Source document -
## Begin

BRIEF DESCRIPTION OF THE DRAWINGS
[0014] The present invention will become more fully understood from
the detailed description and the accompanying drawing, wherein:
[0015] FIG. 1 shows a multilayer membrane of the invention;
[0016] FIG. 2 shows a multilayer membrane of the invention
including a microlayer polymeric composite layer; and
[0017] FIG. 3 shows an expanded view of a section of the multilayer
membrane of FIG. 2.
DETAILED DESCRIPTION OF THE PREFERRED EMBODIMENTS
[0018] The following description of the preferred embodiment(s) is
merely exemplary in nature and is in no way intended to limit the
invention, its application, or uses.
[0019] The invention provides a membrane having at least one layer,
with the membrane comprising at least one elastomeric material and
at least one polymeric fluid barrier material, in which a laminar
nano-filler having an average platelet thickness of up to about 10
nanometers and an average aspect ratio of at least about 200 is
present in at least one of the membrane layers. The membrane may be
a single layer containing the elastomeric material, the fluid
barrier material, and the laminar nano-filler, but the membrane
preferably contains at least two layers. The membrane preferably
includes at least one layer of an elastomeric material and at least
one layer of a polymeric barrier material, in which the elastomeric
material layer and/or the polymeric barrier material layer
comprises the laminar nano-filler having an average platelet
thickness of up to about 10 nanometers and aspect ratio of at least
about 200. Preferably, the laminar nano-filler is combined with the
fluid barrier material, e.g. in islets of the fluid barrier
material in a single layer membrane or in the fluid barrier
material layer(s) of a multi-layer membrane.
[0020] The elastomeric material may be a thermoplastic elastomer or
rubber. Thermoplastic elastomers in general have a soft or flexible
segment or segments that provide elastomeric properties and hard or
rigid segments acting as thermally reversible physical crosslinks
that enable the polymer to be processed as a thermoplastic material
while retaining elastic behavior at room temperature. For example,
one kind of thermoplastic elastomer has one or more soft or rubbery
polymer segments, such as a polyester or polyether segments, and
hard or glassy polymer segments, such as polyurethane or polyurea
segments. A-B-A block copolymers such as styrene/butadiene/styrene
block copolymers have a similar structure, but the center of the
polymer chain is always the soft or elastic segment (e.g., rubbery
polybutadiene) while the ends are glassy (e.g., polystyrene).

## End

[Pointing records for screenshots and web pages]

## Begin

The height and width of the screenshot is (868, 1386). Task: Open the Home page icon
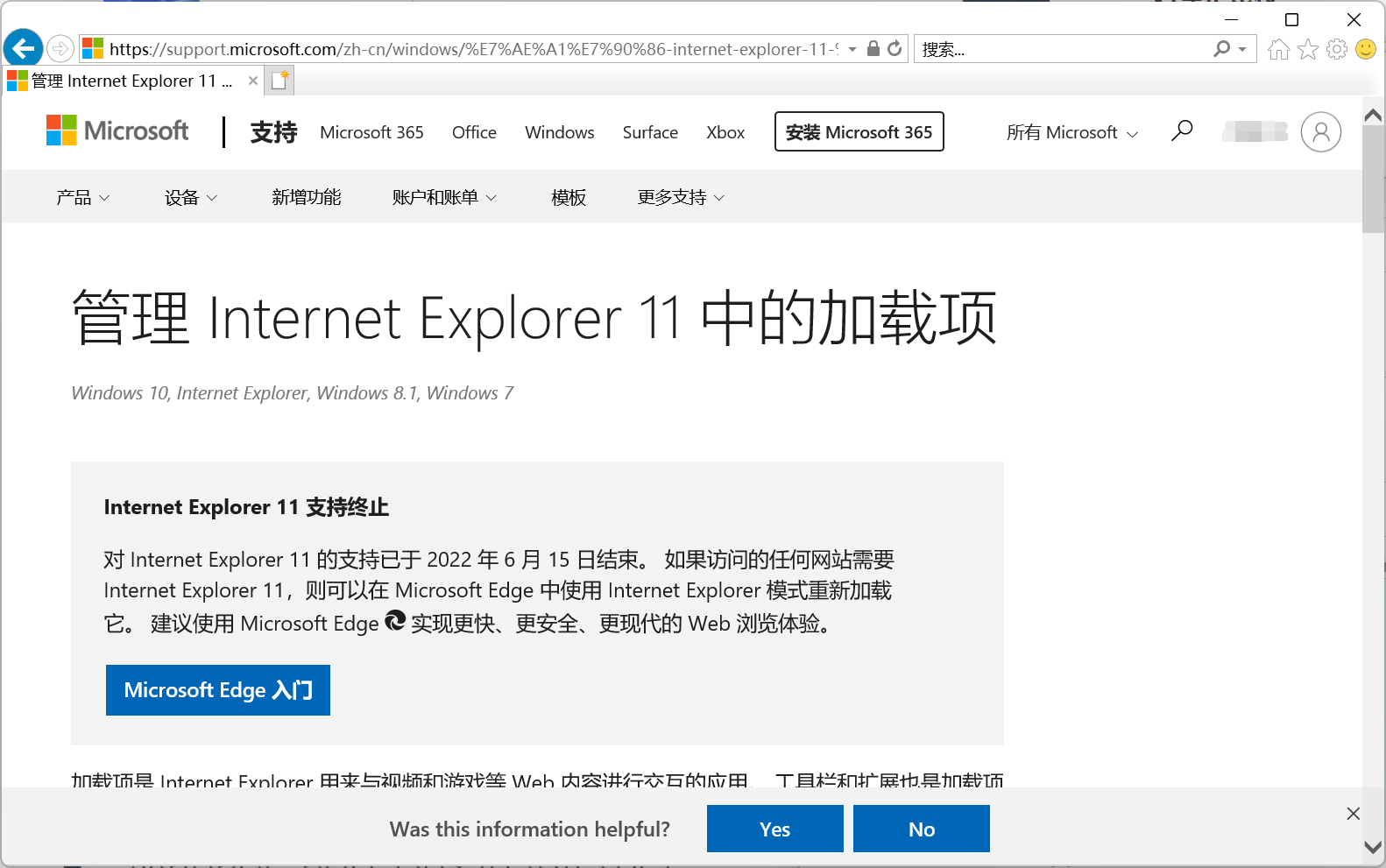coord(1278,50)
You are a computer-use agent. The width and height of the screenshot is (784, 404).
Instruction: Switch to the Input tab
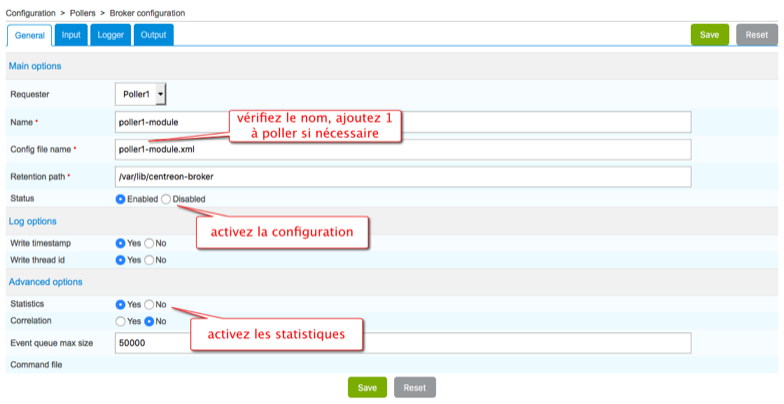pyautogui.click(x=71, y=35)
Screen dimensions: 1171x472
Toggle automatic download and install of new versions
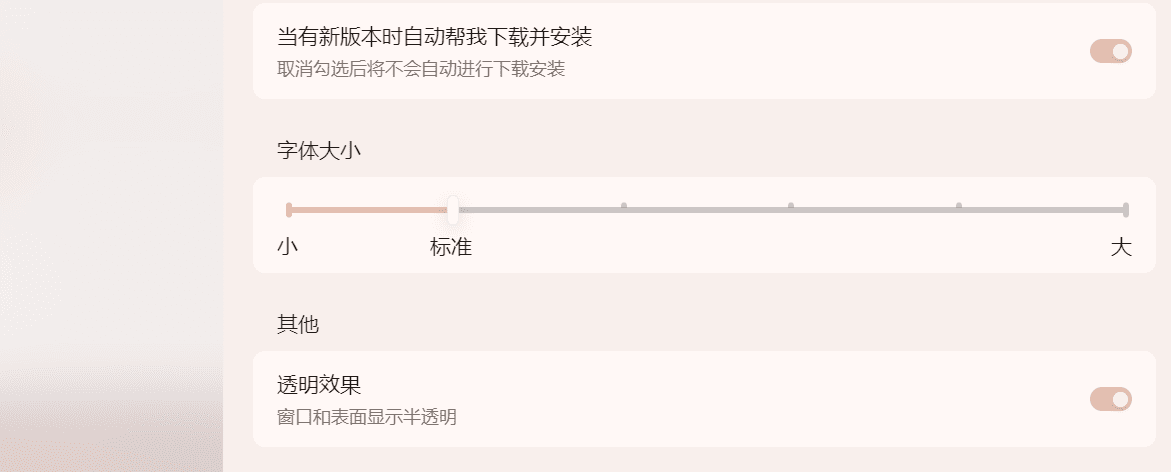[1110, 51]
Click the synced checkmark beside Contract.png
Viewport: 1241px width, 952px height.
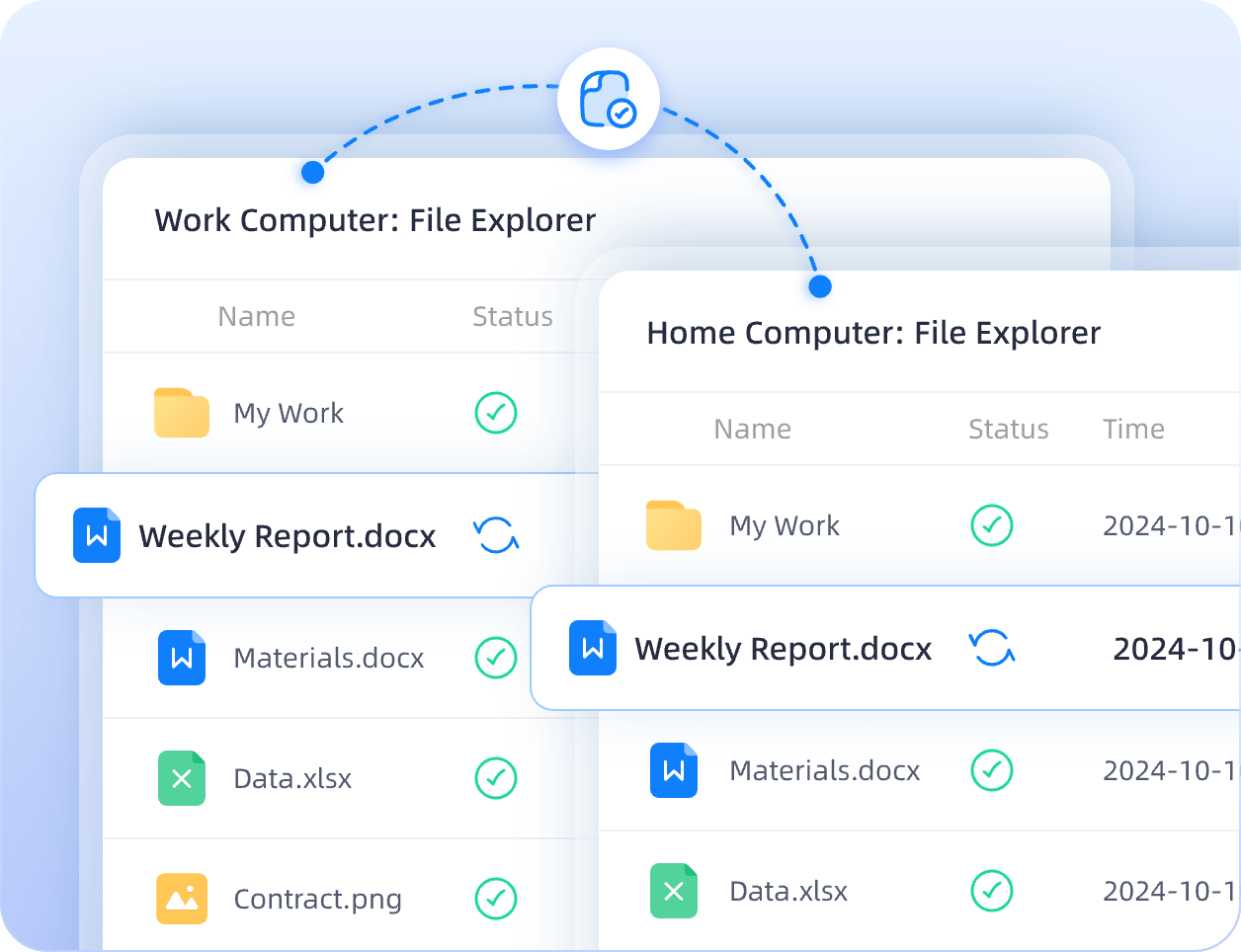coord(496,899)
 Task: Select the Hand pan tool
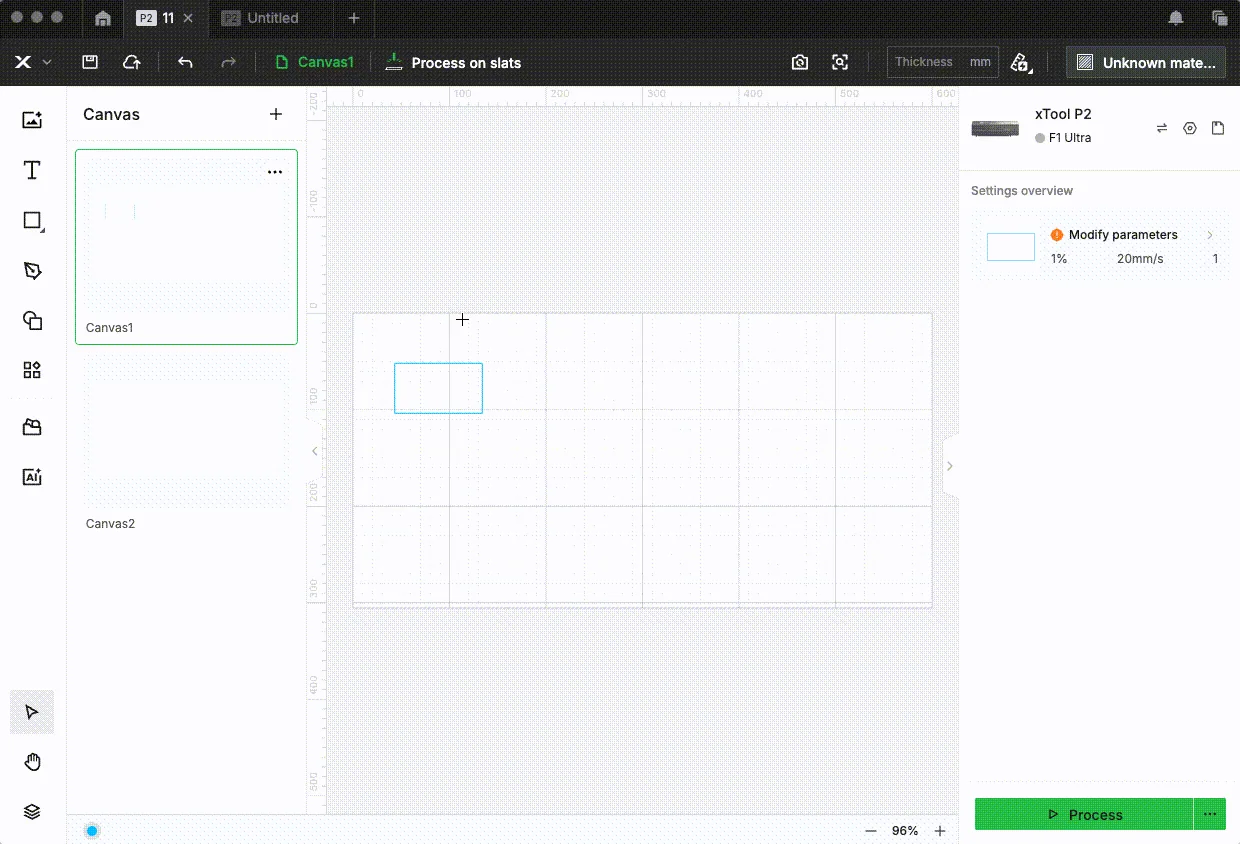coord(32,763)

## End

Your tasks -
A – In the membrane description, what is the largest average platelet thickness allowed for the laminar nano-filler?
B – Reproduce the part of the membrane description starting at "BRIEF DESCRIPTION OF" and ending at "application, or uses.".

Written responses -
A – Up to about 10 nanometers.

B –
BRIEF DESCRIPTION OF THE DRAWINGS
[0014] The present invention will become more fully understood from
the detailed description and the accompanying drawing, wherein:
[0015] FIG. 1 shows a multilayer membrane of the invention;
[0016] FIG. 2 shows a multilayer membrane of the invention
including a microlayer polymeric composite layer; and
[0017] FIG. 3 shows an expanded view of a section of the multilayer
membrane of FIG. 2.
DETAILED DESCRIPTION OF THE PREFERRED EMBODIMENTS
[0018] The following description of the preferred embodiment(s) is
merely exemplary in nature and is in no way intended to limit the
invention, its application, or uses.